The hunt for an earth canvas

Some of the basic search criteria for a suitable piece of land to locate pointReturn are easy to understand. For example, that it must be within 100 kM of Chennai city. Or that it must be affordably priced.
Other criteria need some explanation.
There was no point in buying land that was already productive. It is a folly to convert food growing fields for other purposes. Also, a land that has been abandoned presents not only a fresh canvas, but also a challenge. So I decided to look for wasteland.

Next, criteria was that water should not be in easy access or in abundance. It should be available yes, but the effort to lift it should force sensitive use of it. One of my peeves about the current stylish trend of organic farming is that, while it eschews use of chemical fertilizers and pesticides, water use is rarely accounted for. [Such ‘organic produce’ often travels to distant markets burning diesel and taking away water from local geography.]
For the same reason as above, free electricity for water pumping has become another evil. It is common for big farmers with large wells to switch their pumps on and run it for hours, regardless of the requirement. A “big well with free power” is a popular trading asset. Land brokers quote that as a clinching point. The land for pointReturn must not come with this temptation. If unavoidable, use of free power must be foresworn – at worst, within a short transition time.

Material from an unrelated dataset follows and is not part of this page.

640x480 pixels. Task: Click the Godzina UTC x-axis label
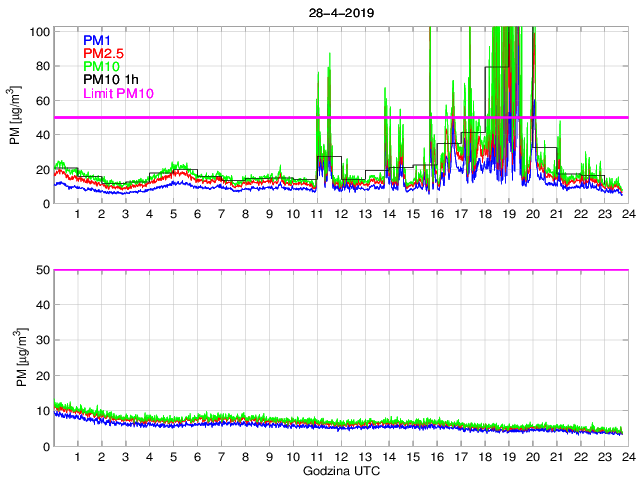coord(340,470)
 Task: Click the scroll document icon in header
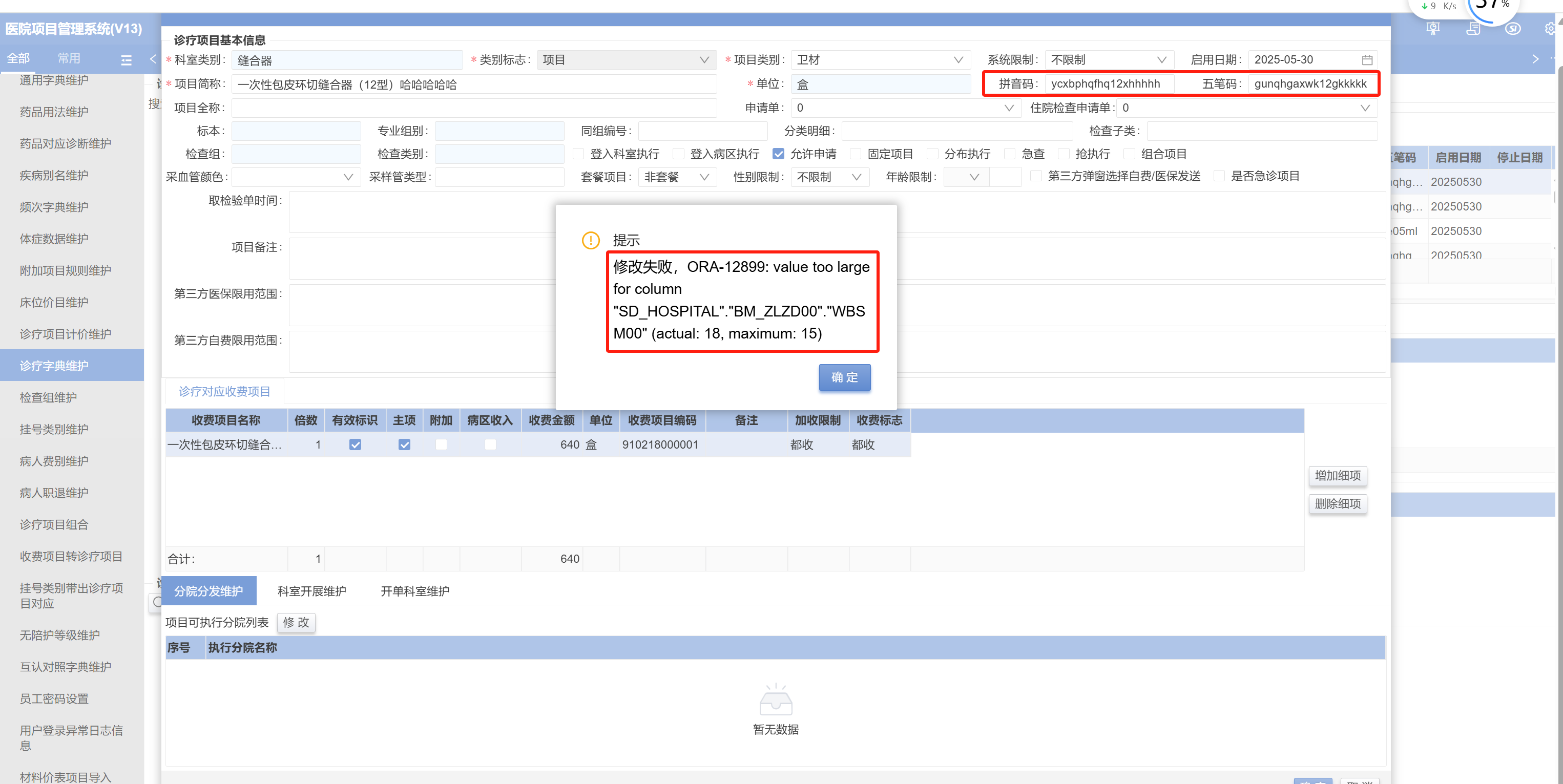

In Tamil Nadu, people seldom live at foot-hills unless they are in entirely mountainous regions, where whole villages might be on hill-slopes. In the plains however, foot-hills are avoided for various reasons. One is the fear of gremlins and spirits believed to roam there. For another folks in the plains have not learnt how farm the slopes. Maybe there was no reason to learn those skills as flat fields are available in plenty.

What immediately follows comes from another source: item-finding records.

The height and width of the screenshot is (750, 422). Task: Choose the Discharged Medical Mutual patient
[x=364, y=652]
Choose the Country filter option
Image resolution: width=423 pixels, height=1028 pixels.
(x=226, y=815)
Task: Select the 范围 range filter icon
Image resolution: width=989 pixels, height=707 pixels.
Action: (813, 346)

Leveling slopes is considered essential and naturally very expensive. Water runs off with top soil, making the slopes into wastelands that nobody wants. Most of the sloping grounds in water scarce areas of the south, if not the whole of India, are virtual wastelands, fit only for grazing by goats, which accelerates degradation.
I specified to the scouting team of young men, that when they picked a prospective property to show me, it must be sloping ground by a hill or hillock. At any rate, I was not going to consider flat boring ground as it holds no poetic interest.
The intent was to break out and demonstrate that foot hills can be productive too.